Autrement dit, L’Humanité a été dans une première période l’organe d’une tendance socialiste. Elle a été ensuite une publication « bolcho » entièrement inféodée au PC moscoutaire et donc totalement solidaire de la tyrannie et de la répression - répression qui, en Union soviétique, a fait plusieurs dizaines de millions de morts, dont on ne parle pour ainsi dire jamais, non seulement dans L’Huma, mais aussi dans la quasi-totalité des médias occidentaux, contrairement aux six millions de morts des camps de concentration nazis.
Pour ce qui est de L’Humanité bolchevik, je la lis chaque jour depuis un demi-siècle, parce que je lis toujours en premier le journal de l’ennemi (je ne dis pas : l’adversaire).

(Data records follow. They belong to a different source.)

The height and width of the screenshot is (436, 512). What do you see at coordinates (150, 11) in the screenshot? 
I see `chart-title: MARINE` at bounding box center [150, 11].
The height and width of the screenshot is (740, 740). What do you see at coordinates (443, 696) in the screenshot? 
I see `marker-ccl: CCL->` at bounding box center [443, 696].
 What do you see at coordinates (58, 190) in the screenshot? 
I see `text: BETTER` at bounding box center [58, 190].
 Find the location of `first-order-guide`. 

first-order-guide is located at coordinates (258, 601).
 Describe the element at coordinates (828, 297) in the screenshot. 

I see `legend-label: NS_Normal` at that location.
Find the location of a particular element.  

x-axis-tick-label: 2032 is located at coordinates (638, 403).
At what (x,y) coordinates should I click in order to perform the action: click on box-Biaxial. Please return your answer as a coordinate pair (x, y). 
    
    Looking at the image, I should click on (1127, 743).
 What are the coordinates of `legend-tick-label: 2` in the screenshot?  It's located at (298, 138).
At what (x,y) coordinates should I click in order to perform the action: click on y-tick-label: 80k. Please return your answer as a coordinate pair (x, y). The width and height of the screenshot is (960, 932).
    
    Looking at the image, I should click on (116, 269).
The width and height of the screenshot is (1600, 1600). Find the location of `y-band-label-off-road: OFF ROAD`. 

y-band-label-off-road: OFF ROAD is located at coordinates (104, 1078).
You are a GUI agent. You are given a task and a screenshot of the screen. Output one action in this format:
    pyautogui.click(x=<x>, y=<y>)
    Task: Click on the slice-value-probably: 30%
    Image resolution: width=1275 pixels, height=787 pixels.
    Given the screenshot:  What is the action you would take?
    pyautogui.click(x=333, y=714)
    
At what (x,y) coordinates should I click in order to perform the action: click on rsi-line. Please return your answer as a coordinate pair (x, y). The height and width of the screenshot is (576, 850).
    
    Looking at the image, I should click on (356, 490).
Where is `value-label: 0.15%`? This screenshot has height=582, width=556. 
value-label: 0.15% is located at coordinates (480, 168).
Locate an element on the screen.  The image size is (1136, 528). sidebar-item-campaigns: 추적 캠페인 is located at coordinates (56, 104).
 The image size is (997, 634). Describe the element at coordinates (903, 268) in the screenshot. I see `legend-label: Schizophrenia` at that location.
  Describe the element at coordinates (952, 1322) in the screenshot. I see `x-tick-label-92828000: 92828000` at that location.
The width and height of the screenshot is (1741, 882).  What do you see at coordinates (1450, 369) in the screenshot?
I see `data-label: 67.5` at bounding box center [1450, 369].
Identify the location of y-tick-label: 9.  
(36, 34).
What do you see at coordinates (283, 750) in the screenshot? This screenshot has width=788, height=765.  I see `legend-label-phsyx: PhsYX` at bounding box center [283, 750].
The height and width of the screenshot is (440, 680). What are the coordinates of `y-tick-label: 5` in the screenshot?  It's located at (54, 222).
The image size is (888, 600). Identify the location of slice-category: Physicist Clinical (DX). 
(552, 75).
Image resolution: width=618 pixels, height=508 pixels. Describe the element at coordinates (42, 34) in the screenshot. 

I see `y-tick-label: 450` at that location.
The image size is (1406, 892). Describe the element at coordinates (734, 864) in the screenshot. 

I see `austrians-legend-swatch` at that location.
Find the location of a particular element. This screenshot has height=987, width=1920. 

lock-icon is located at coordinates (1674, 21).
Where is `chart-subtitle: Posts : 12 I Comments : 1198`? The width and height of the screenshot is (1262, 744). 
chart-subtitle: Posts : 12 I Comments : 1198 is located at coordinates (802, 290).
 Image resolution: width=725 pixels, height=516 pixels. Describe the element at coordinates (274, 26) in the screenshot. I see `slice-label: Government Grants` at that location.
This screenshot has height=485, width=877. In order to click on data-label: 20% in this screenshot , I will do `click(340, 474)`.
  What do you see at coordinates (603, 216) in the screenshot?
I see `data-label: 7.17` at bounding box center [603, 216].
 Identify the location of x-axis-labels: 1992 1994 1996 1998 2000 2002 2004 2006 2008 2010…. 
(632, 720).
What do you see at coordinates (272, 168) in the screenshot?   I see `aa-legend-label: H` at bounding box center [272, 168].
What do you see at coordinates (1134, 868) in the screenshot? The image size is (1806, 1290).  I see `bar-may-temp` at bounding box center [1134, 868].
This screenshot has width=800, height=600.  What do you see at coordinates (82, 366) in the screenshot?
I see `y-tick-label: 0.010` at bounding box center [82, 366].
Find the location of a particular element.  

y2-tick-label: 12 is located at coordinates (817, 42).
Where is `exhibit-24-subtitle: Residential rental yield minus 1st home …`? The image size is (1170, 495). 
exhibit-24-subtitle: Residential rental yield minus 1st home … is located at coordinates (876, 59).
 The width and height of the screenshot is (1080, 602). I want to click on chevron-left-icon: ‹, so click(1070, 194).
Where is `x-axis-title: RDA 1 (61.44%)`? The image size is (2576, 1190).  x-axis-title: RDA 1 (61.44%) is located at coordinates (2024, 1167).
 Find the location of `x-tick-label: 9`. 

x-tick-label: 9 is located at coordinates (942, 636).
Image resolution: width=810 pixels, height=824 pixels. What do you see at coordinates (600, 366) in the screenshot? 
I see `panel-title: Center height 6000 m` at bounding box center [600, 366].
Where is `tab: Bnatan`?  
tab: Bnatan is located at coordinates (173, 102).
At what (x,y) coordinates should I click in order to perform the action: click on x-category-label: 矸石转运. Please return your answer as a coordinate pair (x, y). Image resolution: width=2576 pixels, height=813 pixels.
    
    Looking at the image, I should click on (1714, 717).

J’ai appris à la décrypter à l’école d’anciens bolcheviks : ils s’appelaient Henri Barbé, Pierre Célor, Pierre Dutilleul, Emile Bougères. Les deux premiers avaient été membres du secrétariat collectif du PCF entre 1928 et 1932, en compagnie de Jacques Duclos, de Maurice Thorez et d’un cinquième dont j’ai oublié le nom. Pierre Dutilleul, pour sa part, sera par la suite un des dirigeants du Parti populaire français de Jacques Doriot ; quant à Emile Bougère, dasn les années trente, il s’occupait d’une page spéciale consacrée aux entreprises. Cette page servait en réalité de couverture à un réseau spécial d’espionnage industriel, le réseau des « robcor » (abréviation du russe Robotniki correspondanti = correspondants ouvriers), dont le principal responsable était un Balte surnommé « le général Muraille » et dont l’identité exacte reste à ce jour - du moins à ma connaissance - inconnue.
Il va de soi qu’on ne trouvera dans le Hors série qui vient de paraître aucune trace de ces faits. D’une façon générale d’ailleurs les articles qui y figurent sont plutôt des résumés que des extraits.
Un exemple : à la mort de Staline, L’Huma publia en première page ce titre : « Le cœur immortel de Staline a cessé de battre ». Bien sûr cette une exceptionnelle n’est pas reproduite. Bien d’autres exemples seraient à citer.
L’aspect principal reste que parler d’un centenaire de L’Huma est un mensonge. Il y a eu, en réalité deux Huma, celle de Jaurès, qui vivait de ses lecteurs et de ses abonnés ; puis celle du PCF qui vécut... en grande partie du fric soviétique !
On peut compter sur nos médias pour ne pas évoquer cet aspect.